"The phase coherence of harmonics in the vocal formant range, ~630Hz to 4000Hz"

Status
This old topic is closed. If you want to reopen this topic, contact a moderator using the "Report Post" button.
"The phase coherence of harmonics in the vocal formant range, ~630Hz to 4000Hz"

The thread title is one of the key points from David Griesinger's presentation:
"Pitch, Timbre, Source Separation"
http://www.davidgriesinger.com/Acoustics_Today/Pitch,%20Timbre,%20Source%20Separation_talk_web_sound_3.pptx


Looks like he has come to a conclusion many fundamental auditory perceptions are derived from the property:
"the phase coherence of harmonics in the vocal formant range, ~630Hz to 4000Hz"



Now, this can have some interesting consequencies to the sound reproduction over loudspeakers in a small room, too.

In order to achieve the above requirement we would need at least:

* phase linear loudspeaker over this freq range

* No cross over within this freq range

* No cabinet difractions within this freq range

* No early room reflections in this freq range

* Modulation transfer function of unity in this freq range



It's all nice, BUT, what will happen to the harmonic phase coherence when you put 2 loudspeakers in a triangle and get terrible stereophonic comb filtering at the listening position ? :rolleyes:

There should be at least one possible solution to reproduce sound over loudspeakers while the above requirements remain achievable: Cross talk cancelling ;)



- Elias
 
Last edited:
The properties of stereo phantom image formation remains highly intact for speaker pairs that mash up phase in similar fashion.

When signal content in one speaker undergoes different mashing, such as with driver break up modes, or poorly behaved passive crossover, phantom image is degraded.

Asymmetrical lateral early reflections distort imaging.

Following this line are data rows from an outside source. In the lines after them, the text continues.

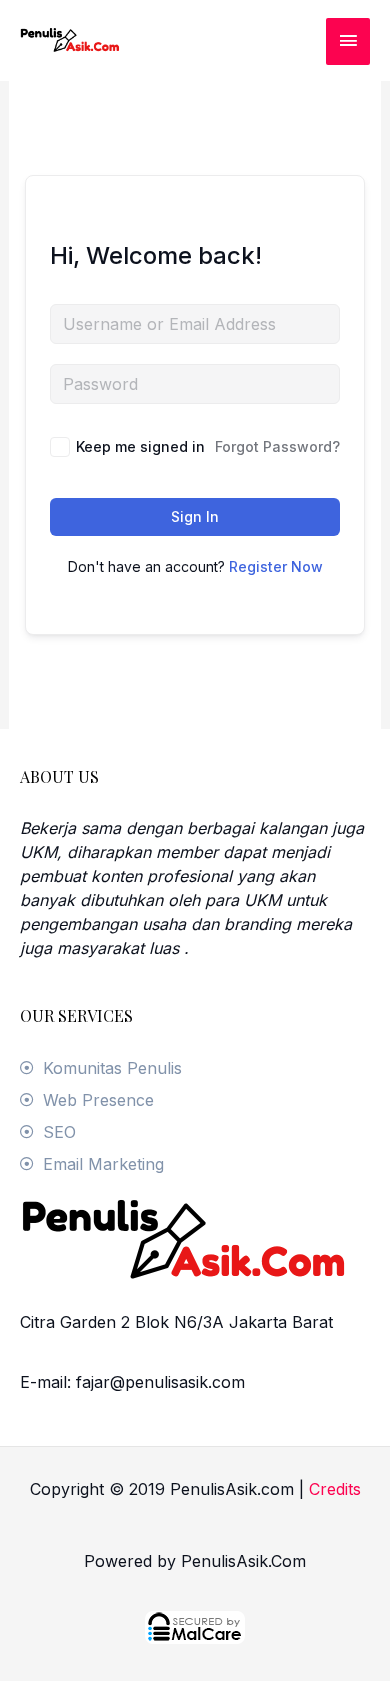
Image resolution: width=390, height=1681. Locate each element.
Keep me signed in (140, 446)
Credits (335, 1489)
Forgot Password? (277, 446)
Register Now (276, 566)
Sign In (195, 516)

And identity of source as some manner of speaker due to speaker transfer function is nothing new.

Take home message of David Griesinger is that virtually all sources with low frequency components have harmonic content which is faster for brain to decode into locational cues.

Regards,

Andrew
 
Elias,
as I understand Griesinger, the phase coherence is not a value in itself, but is helping the brain to decipher the individual(s) formants in each critical band filter. I'm referring to foil 28 here. So the phase coherence must be sufficient in each critical band (and some region left and right of it perhaps), but not linear for the complete vocal formant range.
Room reflections certainly are an issue. Cabinet diffractions can be an issue if not dealt with in the way I do ;) :D.

Rudolf
 
Elias: I think that most of your ideals could be achieved.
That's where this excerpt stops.